Drug Interactions between Rifadin and rimegepant

GENERALLY AVOID: Concurrent use of rifampin in patients who ingest alcohol daily may result in an increased incidence of hepatotoxicity. The increase in hepatotoxicity may be due to an additive risk as both alcohol and rifampin are individually associated with this adverse reaction. However, the exact mechanism has not been established.

ADJUST DOSING INTERVAL: Administration with food may reduce oral rifampin absorption, increasing the risk of therapeutic failure or resistance. In a randomized, four-period crossover phase I study of 14 healthy male and female volunteers, the pharmacokinetics of single dose rifampin 600 mg were evaluated under fasting conditions and with a high-fat meal. Researchers observed that administration of rifampin with a high-fat meal reduced rifampin peak plasma concentration (Cmax) by 36%, nearly doubled the time to reach peak plasma concentration (Tmax) but reduced overall exposure (AUC) by only 6%.

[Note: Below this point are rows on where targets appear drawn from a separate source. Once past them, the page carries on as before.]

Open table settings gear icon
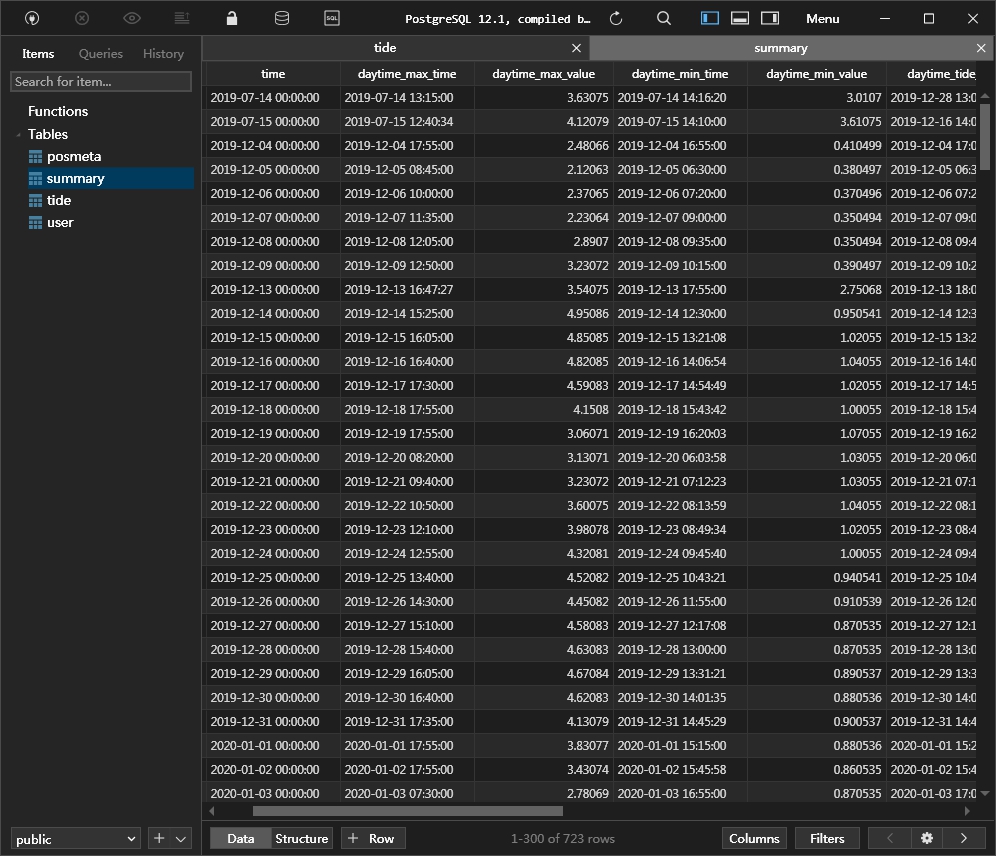The width and height of the screenshot is (996, 856). [927, 838]
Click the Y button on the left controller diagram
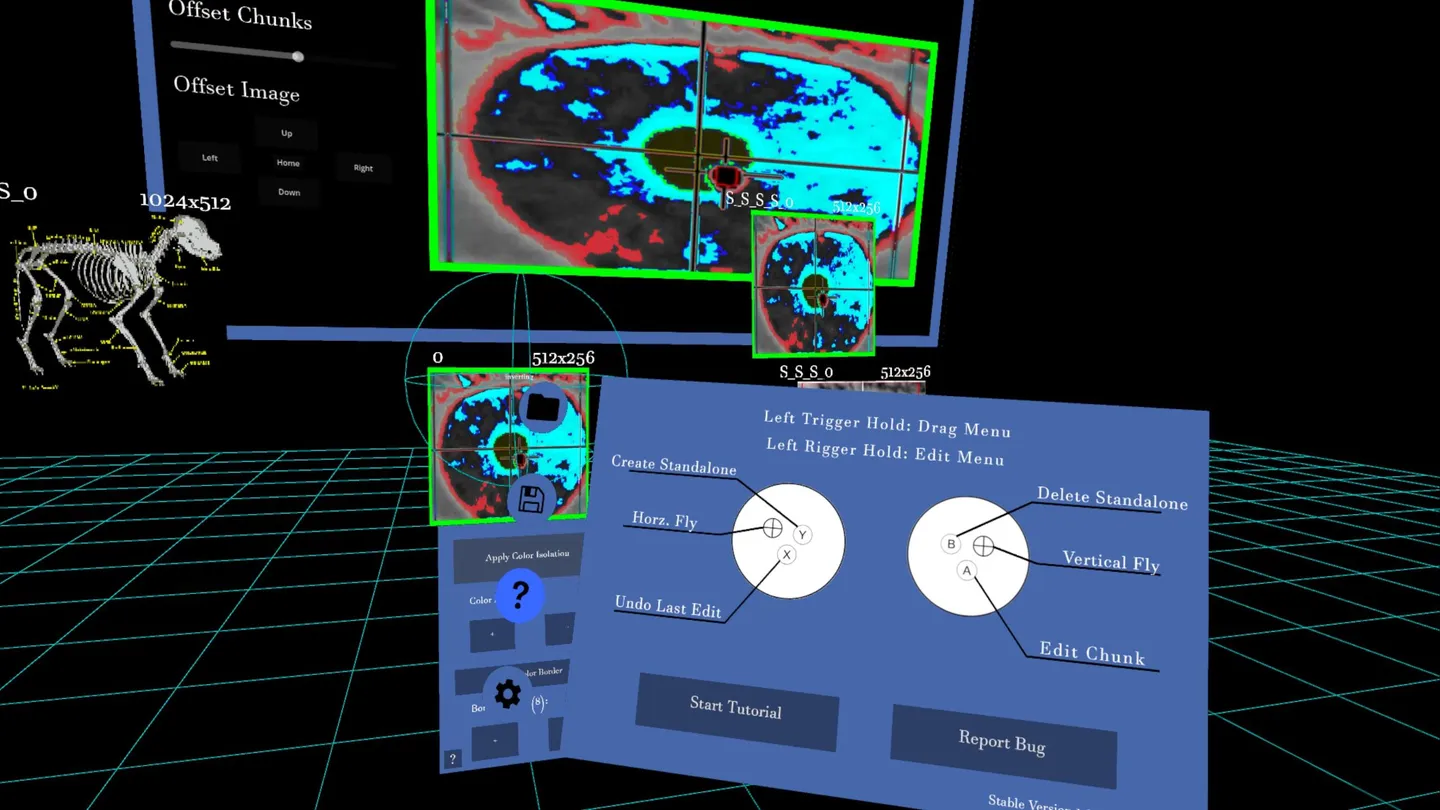The width and height of the screenshot is (1440, 810). (801, 535)
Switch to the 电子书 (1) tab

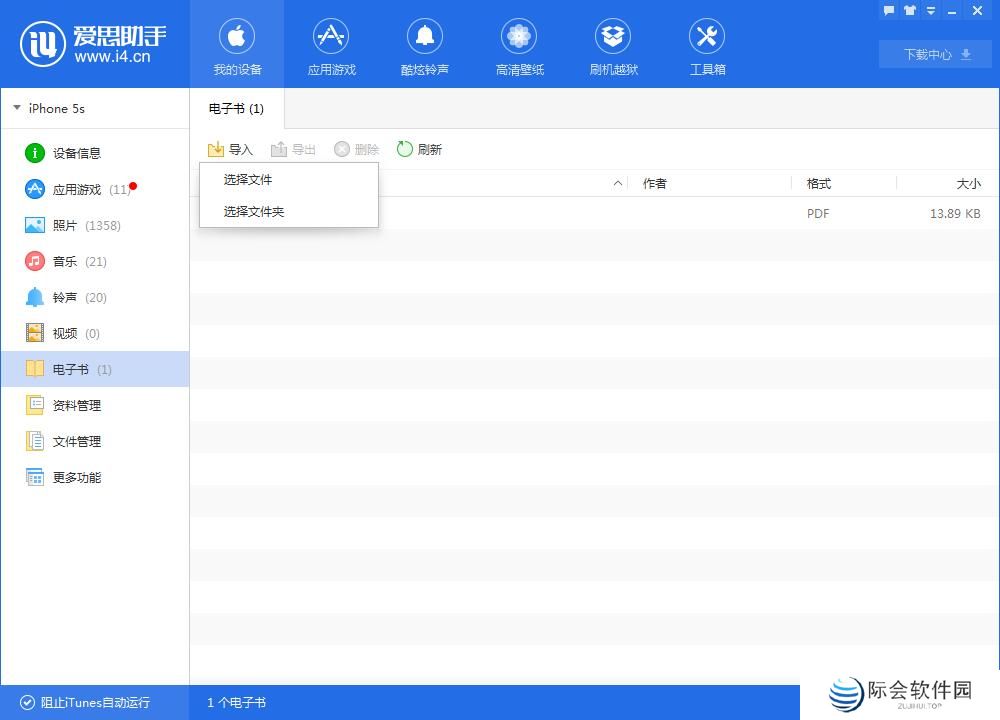[236, 108]

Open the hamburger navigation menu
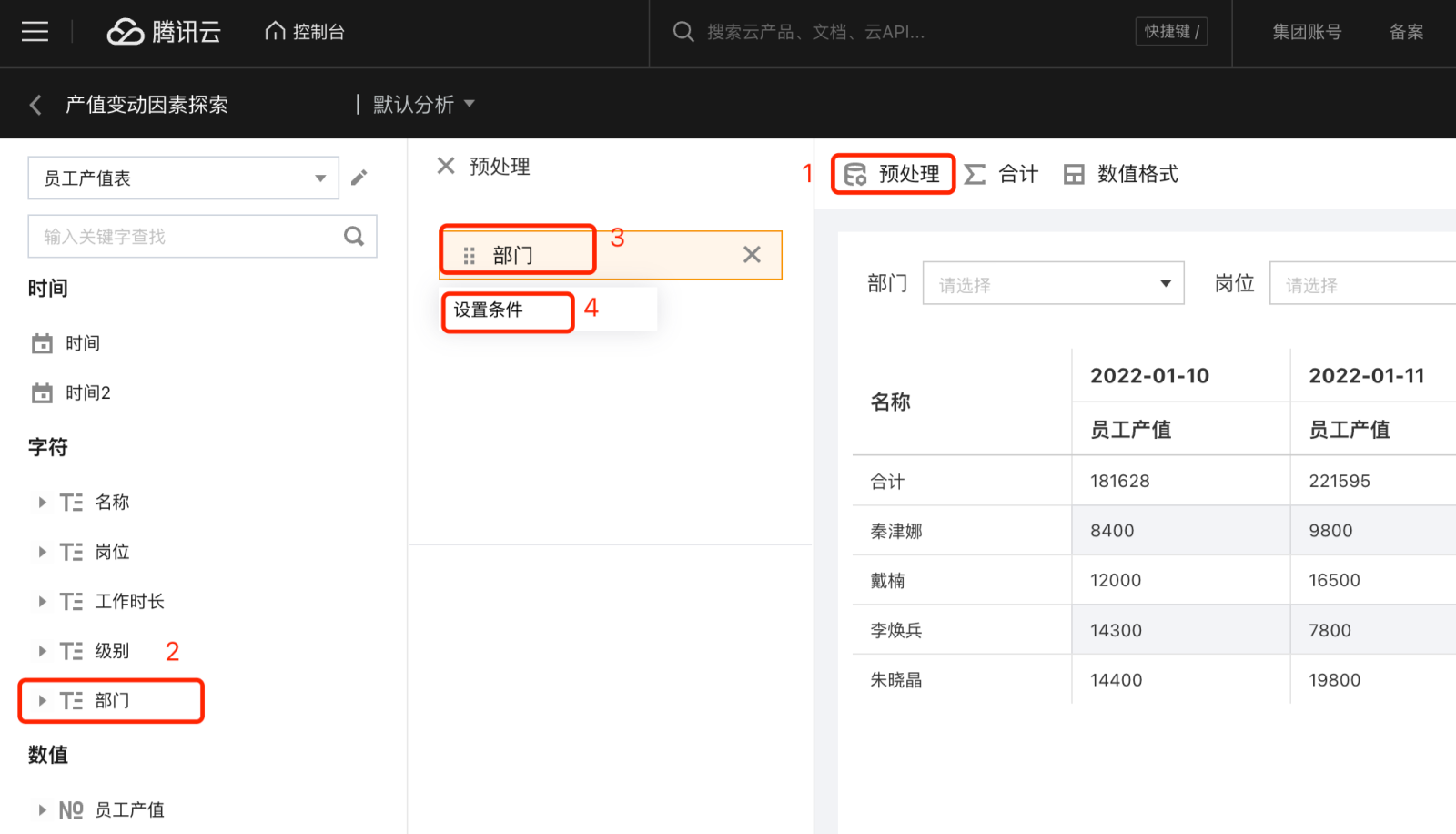point(35,32)
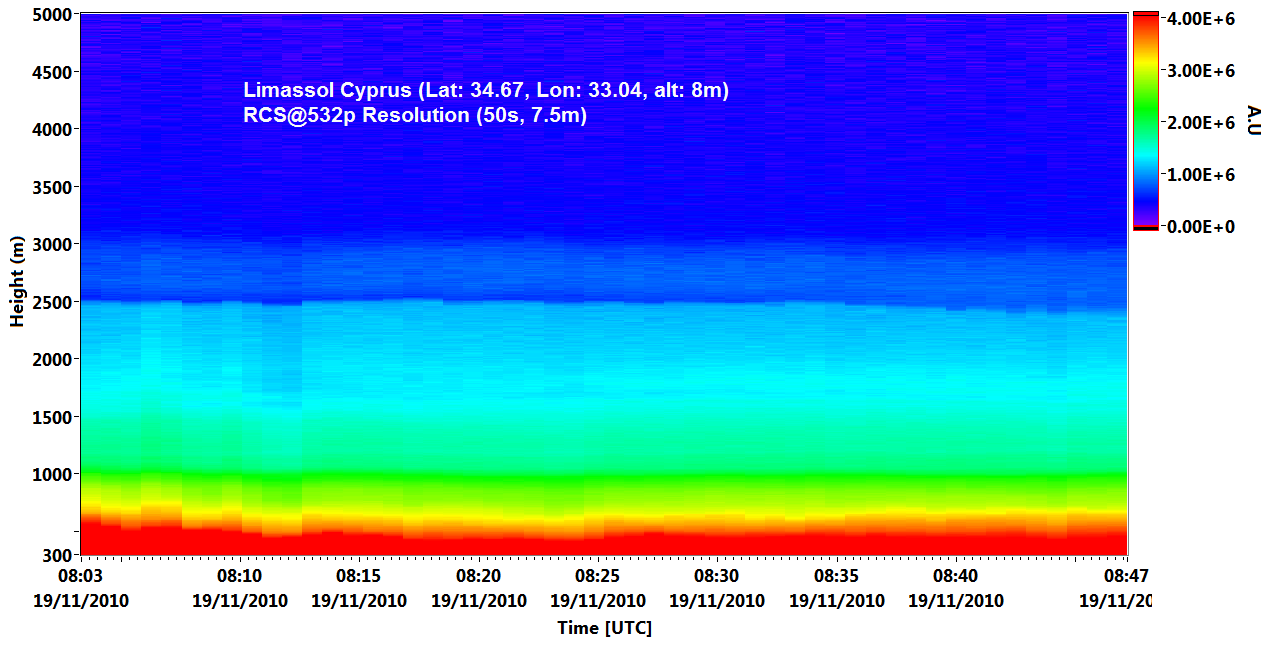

MANAGEMENT: The manufacturer of oral forms of rifampin recommends administration on an empty stomach, 30 minutes before or 2 hours after meals. Patients should be encouraged to avoid alcohol or strictly limit their intake. Patients who use alcohol and rifampin concurrently or have a history of alcohol use disorder may require additional monitoring of their liver function during treatment with rifampin.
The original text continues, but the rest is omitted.